→ **WHAT IS BEING ASKED**: Across the entries below, work out how many lines contain "target". Respond with the number and no other text.

——————————

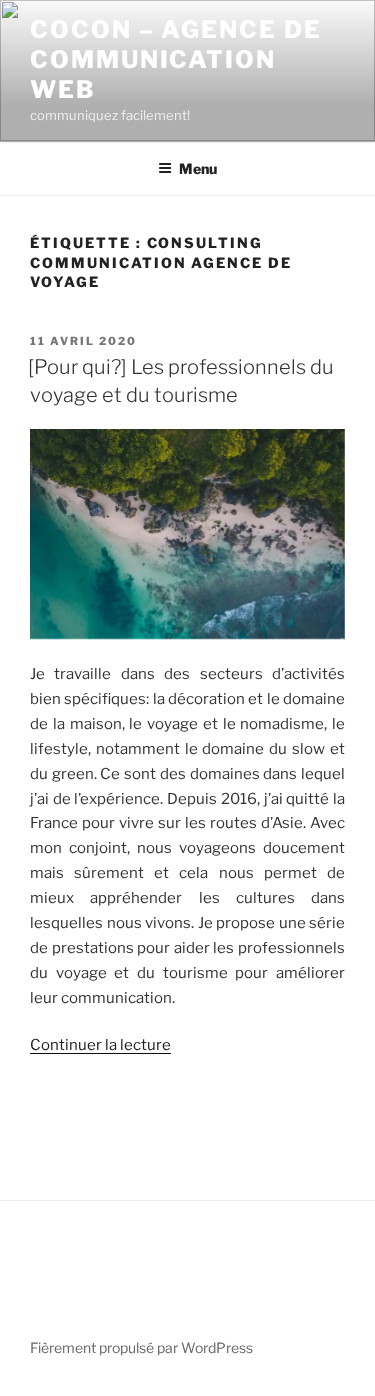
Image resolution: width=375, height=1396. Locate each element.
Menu (198, 168)
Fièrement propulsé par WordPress (141, 1347)
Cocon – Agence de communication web (176, 59)
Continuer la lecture (100, 1045)
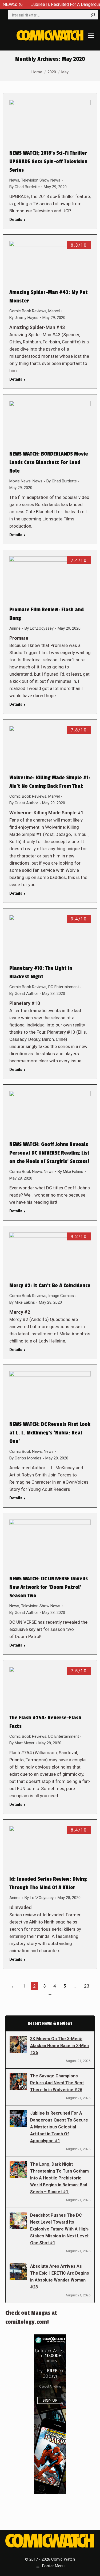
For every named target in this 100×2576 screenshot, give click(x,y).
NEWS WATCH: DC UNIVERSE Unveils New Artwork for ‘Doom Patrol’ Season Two (48, 1587)
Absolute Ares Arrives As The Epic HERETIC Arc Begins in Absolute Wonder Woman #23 (59, 2276)
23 (86, 1986)
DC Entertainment (63, 986)
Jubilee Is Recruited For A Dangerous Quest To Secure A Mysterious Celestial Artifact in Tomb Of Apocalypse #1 (59, 2127)
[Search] (93, 15)
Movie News (20, 481)
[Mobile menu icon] (91, 35)
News (14, 180)
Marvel (54, 311)
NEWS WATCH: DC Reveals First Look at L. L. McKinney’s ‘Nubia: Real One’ (49, 1433)
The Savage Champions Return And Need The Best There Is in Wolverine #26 (57, 2082)
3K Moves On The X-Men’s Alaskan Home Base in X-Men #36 (59, 2045)
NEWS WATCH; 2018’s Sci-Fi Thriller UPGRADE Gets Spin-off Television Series (48, 161)
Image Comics (61, 1295)
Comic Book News (25, 1171)
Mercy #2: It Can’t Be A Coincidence (49, 1285)
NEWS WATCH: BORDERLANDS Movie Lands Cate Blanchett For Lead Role (48, 462)
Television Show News (40, 180)
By (24, 186)
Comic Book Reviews (27, 311)
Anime (15, 628)
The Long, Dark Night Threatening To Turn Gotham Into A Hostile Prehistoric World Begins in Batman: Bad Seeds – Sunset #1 (59, 2178)
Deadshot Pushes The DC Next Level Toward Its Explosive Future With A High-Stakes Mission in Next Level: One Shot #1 (59, 2229)
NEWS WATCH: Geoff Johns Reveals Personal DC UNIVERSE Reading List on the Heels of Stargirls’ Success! (49, 1153)
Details (15, 219)
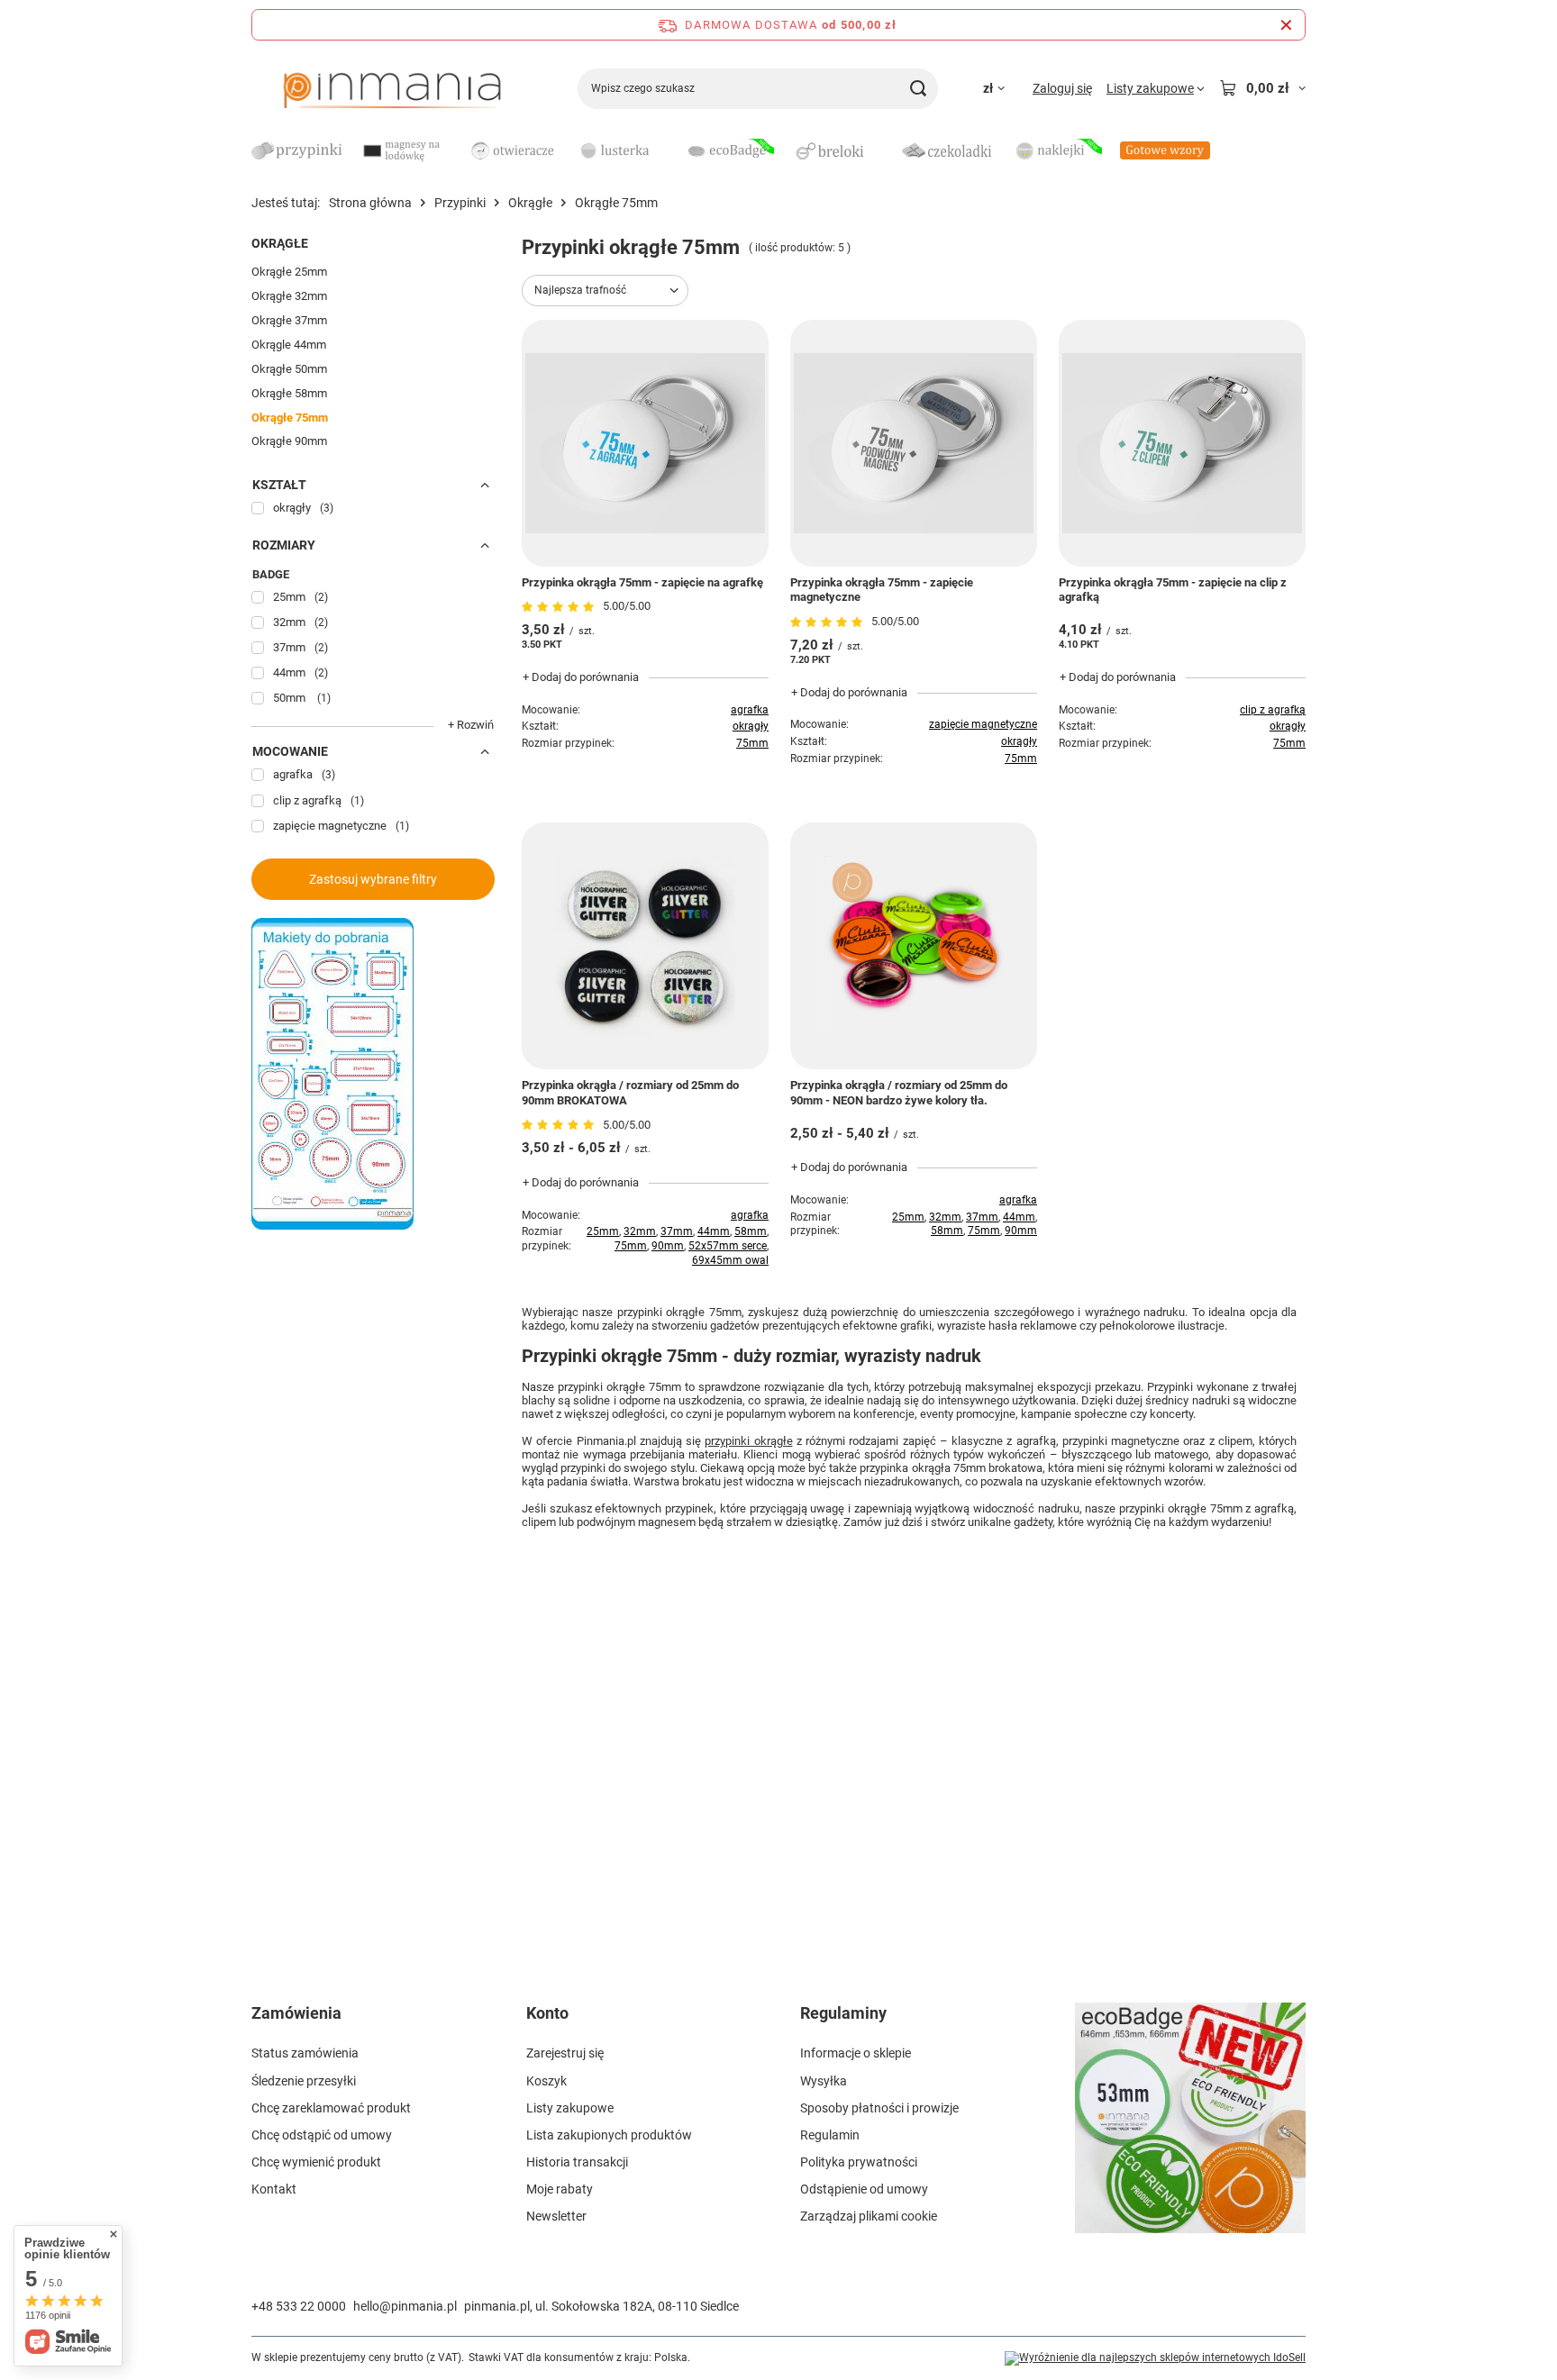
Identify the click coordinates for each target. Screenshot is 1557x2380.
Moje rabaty (559, 2189)
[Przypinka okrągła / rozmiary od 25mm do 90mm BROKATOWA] (645, 945)
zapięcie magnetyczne (983, 724)
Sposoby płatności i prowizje (879, 2108)
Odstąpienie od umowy (864, 2189)
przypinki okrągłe (748, 1441)
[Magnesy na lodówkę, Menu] (458, 150)
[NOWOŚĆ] (1191, 2129)
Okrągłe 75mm (289, 417)
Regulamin (830, 2135)
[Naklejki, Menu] (1110, 150)
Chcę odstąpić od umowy (321, 2135)
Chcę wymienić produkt (316, 2162)
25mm (603, 1231)
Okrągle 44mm (288, 344)
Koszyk (546, 2081)
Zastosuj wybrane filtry (373, 879)
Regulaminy (843, 2012)
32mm (640, 1231)
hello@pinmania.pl (405, 2306)
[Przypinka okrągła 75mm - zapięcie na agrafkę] (645, 443)
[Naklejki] (1057, 152)
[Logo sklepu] (392, 88)
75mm (752, 743)
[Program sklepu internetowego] (1155, 2358)
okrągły (751, 726)
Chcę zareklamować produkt (331, 2108)
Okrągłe (530, 202)
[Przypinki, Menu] (350, 150)
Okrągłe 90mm (289, 441)
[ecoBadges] (729, 152)
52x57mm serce (727, 1246)
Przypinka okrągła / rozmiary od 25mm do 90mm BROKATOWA (630, 1092)
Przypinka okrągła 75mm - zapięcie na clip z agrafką (1173, 590)
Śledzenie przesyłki (303, 2081)
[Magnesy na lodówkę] (405, 152)
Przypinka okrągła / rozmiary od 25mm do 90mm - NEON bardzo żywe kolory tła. (898, 1092)
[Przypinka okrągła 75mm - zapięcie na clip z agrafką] (1182, 443)
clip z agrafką (1273, 710)
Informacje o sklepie (855, 2053)
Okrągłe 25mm (289, 271)
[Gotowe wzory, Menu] (1219, 150)
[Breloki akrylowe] (837, 152)
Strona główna (370, 202)
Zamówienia (296, 2012)
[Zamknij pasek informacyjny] (1286, 24)
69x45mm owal (730, 1260)
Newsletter (556, 2216)
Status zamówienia (305, 2053)
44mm (713, 1231)
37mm (676, 1231)
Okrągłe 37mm (289, 320)
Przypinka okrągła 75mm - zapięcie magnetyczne (881, 590)
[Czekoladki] (947, 151)
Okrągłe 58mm (289, 393)
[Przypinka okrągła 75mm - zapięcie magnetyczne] (913, 443)
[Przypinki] (296, 152)
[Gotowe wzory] (1165, 152)
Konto (547, 2012)
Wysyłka (823, 2081)
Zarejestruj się (565, 2053)
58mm (750, 1231)
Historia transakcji (577, 2162)
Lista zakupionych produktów (609, 2135)
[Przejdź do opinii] (560, 607)
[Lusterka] (621, 152)
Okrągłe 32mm (289, 296)
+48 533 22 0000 (298, 2306)
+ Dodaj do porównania (581, 677)
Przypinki (460, 202)
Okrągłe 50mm (289, 369)
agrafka (750, 710)
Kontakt (273, 2189)
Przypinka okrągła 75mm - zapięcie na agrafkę (642, 582)
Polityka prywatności (858, 2162)
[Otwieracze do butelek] (513, 152)
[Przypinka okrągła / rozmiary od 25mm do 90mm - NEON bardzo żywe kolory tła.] (913, 945)
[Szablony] (332, 1225)
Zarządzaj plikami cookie (868, 2216)
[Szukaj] (917, 88)
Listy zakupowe (570, 2108)
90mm (667, 1246)
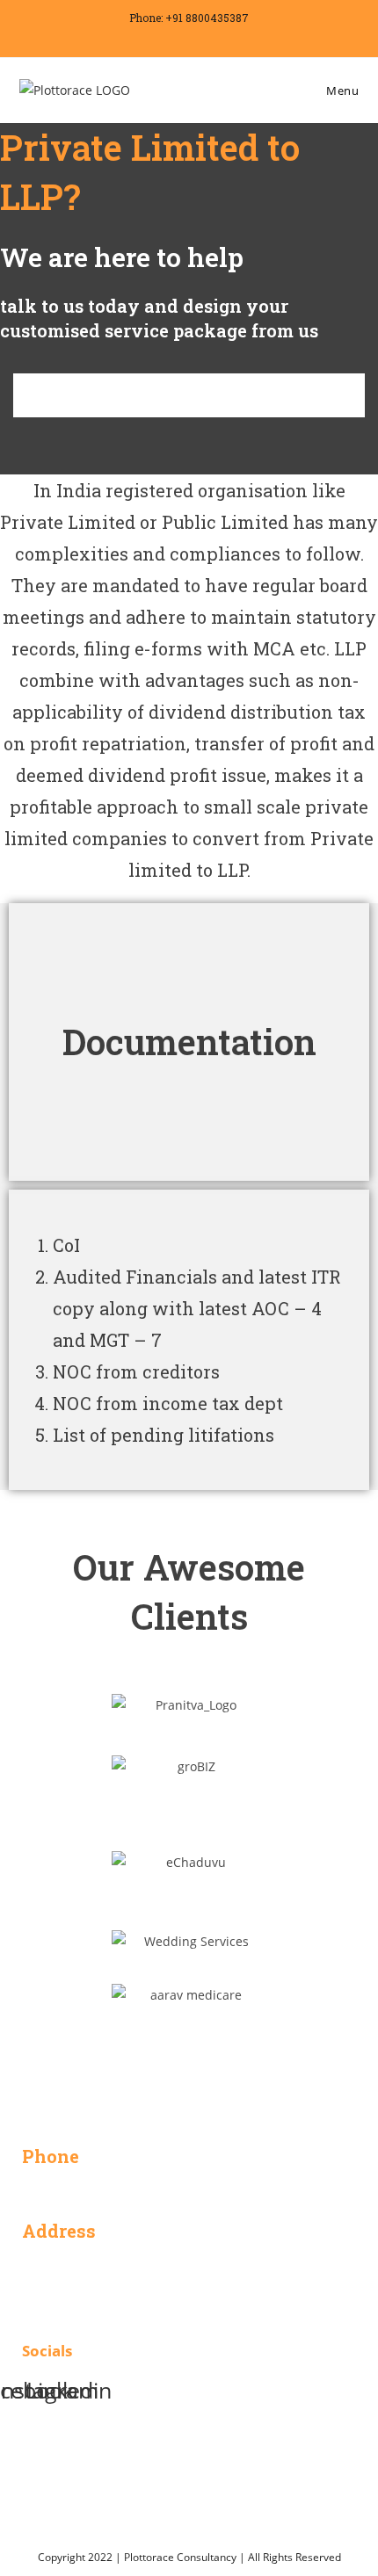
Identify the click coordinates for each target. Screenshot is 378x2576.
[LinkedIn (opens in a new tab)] (213, 37)
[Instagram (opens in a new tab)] (191, 37)
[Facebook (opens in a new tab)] (167, 37)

——————————

→ **EXERCISE ANSWER**: 3